• **Texte du document**
A Propos du livre « S’exprimer librement en Islam » (Le Seuil, 2023)
Représentation, caricature et blasphème en islam
J’ai appris, il y a longtemps, que voyant quelques personnes adorer les images de l’église vous les aviez brisées et jetées dehors. Je loue votre zèle pour empêcher ce qui est fait de main d’homme ne soit adoré : mais je crois que vous ne deviez pas briser ces images. Car on met des peintures dans les églises afin que ceux qui ne savent pas lire voient sur les murailles ce qu’ils ne peuvent apprendre dans les livres. Vous deviez donc les garder et détourner le peuple de pécher en adorant la peinture.
Ainsi s’exprimait le pape Grégoire le Grand dans une lettre de 599 adressée à saint Sirinus, 10éme évêque de Marseille, qui avait fait briser toutes ses images dans sa ville épiscopale. Avant d’évoquer les démêlés de l’islam avec la question de la représentation ne convient-il pas aux catholiques de rappeler que les images saintes n’ont pas toujours été les bienvenues dans leurs lieux de culte.
Dans un ouvrage publié en 2023, le professeur Hamadi Redissi nous éclaire sur la posture islamique face à l’art représentatif et face à l’irrévérence. Loin d’être uniforme celle-ci a évolué au fil du temps sans qu’il soit toujours possible d’expliquer pourquoi l’iconophobie ou l’iconophilie l’a emporté.
Lors de l’attentat sanglant contre Charlie Hebdo ou lors de l’assassinat de Samuel Paty il n’était pas facile de savoir si les islamistes recouraient au meurtre en réaction à la représentation du Prophète, au fait qu’il soit ridiculisé ou encore pour montrer que la liberté d’opinion s’arrête aux portes de l’islam.
Grâce à une enquête aussi passionnante que rigoureuse Hamadi Redissi nous montre que le droit islamique médiéval décrète indistinctement la mort pour quiconque insulte Dieu, sa religion et son Prophète Muhammad, qu’il soit musulman ou non (p. 18). Après quelques signes de libéralisation au XIXéme siècle force est de constater que l’intransigeance fait son retour même dans des régimes laïques.
Alors que jusqu’au XIIIéme siècle le portrait de Muhammad demeure tabou, les khans sunnites de Perse d’origine mongole et récemment islamisés ne connaissent aucune inhibition face à la représentation. A la fin du XVIéme siècle est même élaborée la théorie des deux calames, l’écrit et la peinture.
Un chapitre consacré au blasphème et à son histoire nous fait remonter au XIIéme siècle et se conclut avec l’affaire Rushdie. « Le musulman qui défend ce criminel et l’approuve est un apostat qui doit être tué, à moins qu’il ne se repente lui-même, écrit le prédicateur marocain al-Ghumari. »

• **Lignes de données**
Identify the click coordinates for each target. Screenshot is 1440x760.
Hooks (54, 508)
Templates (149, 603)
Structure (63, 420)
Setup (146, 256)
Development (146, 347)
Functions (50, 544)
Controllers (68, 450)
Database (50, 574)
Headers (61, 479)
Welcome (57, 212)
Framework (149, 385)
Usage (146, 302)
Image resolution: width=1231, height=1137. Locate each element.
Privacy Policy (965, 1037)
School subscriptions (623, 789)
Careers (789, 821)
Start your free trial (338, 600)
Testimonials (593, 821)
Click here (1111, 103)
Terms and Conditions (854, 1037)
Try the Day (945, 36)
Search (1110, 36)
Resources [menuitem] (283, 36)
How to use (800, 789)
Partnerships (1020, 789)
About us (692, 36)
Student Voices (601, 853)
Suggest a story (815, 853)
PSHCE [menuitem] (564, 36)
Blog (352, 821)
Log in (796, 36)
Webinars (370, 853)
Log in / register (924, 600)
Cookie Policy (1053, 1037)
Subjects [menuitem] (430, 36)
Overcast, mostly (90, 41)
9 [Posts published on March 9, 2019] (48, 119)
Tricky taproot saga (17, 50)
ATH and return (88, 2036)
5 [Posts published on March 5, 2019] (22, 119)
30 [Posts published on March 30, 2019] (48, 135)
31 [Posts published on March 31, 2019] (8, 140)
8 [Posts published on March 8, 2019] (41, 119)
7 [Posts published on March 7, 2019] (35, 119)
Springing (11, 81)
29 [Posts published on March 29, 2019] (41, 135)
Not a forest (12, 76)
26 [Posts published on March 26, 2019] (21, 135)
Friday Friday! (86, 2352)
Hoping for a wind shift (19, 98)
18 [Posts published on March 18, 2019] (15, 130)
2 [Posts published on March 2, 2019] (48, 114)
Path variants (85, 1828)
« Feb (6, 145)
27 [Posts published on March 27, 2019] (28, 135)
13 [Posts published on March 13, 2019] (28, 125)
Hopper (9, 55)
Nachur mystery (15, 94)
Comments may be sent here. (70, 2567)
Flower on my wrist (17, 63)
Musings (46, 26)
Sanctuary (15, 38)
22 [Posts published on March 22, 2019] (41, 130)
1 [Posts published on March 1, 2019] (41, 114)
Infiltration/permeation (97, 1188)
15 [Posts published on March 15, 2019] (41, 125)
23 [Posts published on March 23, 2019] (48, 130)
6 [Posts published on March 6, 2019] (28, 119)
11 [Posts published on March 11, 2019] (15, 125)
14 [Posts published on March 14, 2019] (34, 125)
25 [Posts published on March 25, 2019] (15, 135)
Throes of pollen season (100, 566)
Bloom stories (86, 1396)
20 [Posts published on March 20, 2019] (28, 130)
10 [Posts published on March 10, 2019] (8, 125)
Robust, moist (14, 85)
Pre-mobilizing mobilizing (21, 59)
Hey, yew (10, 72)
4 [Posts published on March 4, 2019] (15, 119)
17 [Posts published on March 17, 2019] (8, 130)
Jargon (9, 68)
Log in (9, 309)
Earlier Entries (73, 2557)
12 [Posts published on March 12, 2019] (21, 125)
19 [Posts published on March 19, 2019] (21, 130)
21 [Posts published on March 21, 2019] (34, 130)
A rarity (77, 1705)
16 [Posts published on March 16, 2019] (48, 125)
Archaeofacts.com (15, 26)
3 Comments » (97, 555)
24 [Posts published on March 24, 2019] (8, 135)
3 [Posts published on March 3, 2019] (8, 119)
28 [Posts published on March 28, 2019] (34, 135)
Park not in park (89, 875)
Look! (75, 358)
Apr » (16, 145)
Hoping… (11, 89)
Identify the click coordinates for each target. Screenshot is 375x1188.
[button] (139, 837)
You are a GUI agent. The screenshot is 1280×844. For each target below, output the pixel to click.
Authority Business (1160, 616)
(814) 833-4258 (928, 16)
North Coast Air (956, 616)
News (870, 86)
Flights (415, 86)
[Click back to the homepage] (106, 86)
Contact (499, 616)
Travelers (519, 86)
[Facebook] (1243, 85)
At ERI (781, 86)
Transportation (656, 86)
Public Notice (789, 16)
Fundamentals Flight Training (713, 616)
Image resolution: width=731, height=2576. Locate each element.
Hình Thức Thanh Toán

• **À faire**
1. Recopiez à l'identique les lignes des entrées en commençant par celle qui contient "[Click back to the homepage] (106, 86)" et en allant jusqu'à la fin des entrées.
2. Prolongez le texte sur la représentation et le blasphème en islam à partir de sa dernière phrase.
Les entrées n'ont aucun rapport avec le texte.

• **Résultats**
1.
[Click back to the homepage] (106, 86)
Contact (499, 616)
Travelers (519, 86)
[Facebook] (1243, 85)
At ERI (781, 86)
Transportation (656, 86)
Public Notice (789, 16)
Fundamentals Flight Training (713, 616)
Image resolution: width=731, height=2576. Locate each element.
Hình Thức Thanh Toán

2.
Ce n’est que 4 siècles après la Bible de Gutenberg que le Coran accède à l’impression de masse. La caricature fait une apparition dans le dernier quart du XIXéme siècle mais en 2016 Nader Hatar est assassiné pour avoir représenté Dieu demandant s’il avait besoin de quelque chose à un djihadiste allongé en compagnie de deux femmes
Deux siècles après la mort du Prophète, les mutazilites. soutiennent la thèse du Coran créé, et insistent sur le libre arbitre, entr’ouvrant ainsi la porte à la liberté de pensée. Au Xéme siècle, en revanche, l’acharisme remettra l’accent sur la toute-puissance divine.
A la fin de son livre Hamadi Redissi évoque brièvement le caractère paradoxal de la laïcité dont se réclame le monde islamique. Point d’Eglise hiérarchique et la Loi l’emporte sur l’autorité civile. Mais il s’agit là surtout d’un avantage rhétorique dont use et abuse l’apologie islamique. Car dans les faits l’apostat encourt les peines les plus graves ; en cas de conflit juridique entre musulman et non-musulman c’est la loi islamique qui prévaut et l’égalité entre hommes et femmes est au mieux un objectif hors d’atteinte.
Empruntant à la thèse de René Girard, Redissi ne craint pas de conclure que le lynchage de boucs émissaires permet à la communauté de maintenir son unité. Qu’il s’agisse d’intellectuels comme Nasr Hamid Abu Zayd qui dut quitter l’Égypte en 1995, qu’il s’agisse d’une femme chrétienne comme Asia Bibi condamnée à mort en 2009, ou encore, à une plus large échelle, qu’il s’agisse des homosexuels d’aujourd’hui ou des Juifs qui vivaient en terre d’islam.
S’il est permis d’ajouter un obstacle à la liberté d’expression, pensons aussi à la pression sociale dont l’omniprésence est paralysante même si elle demeure invisible pour l’hôte de passage.
Pour conclure sur une note plus souriante, signalons la réaction de la mosquée de Tarbes alors que le bâtiment avait été dégradé par un tag injurieux à l’égard du Prophète ; la communauté se contenta d’effacer les graffiti et d’accueillir les messages de sympathie des responsables civils et religieux de la ville.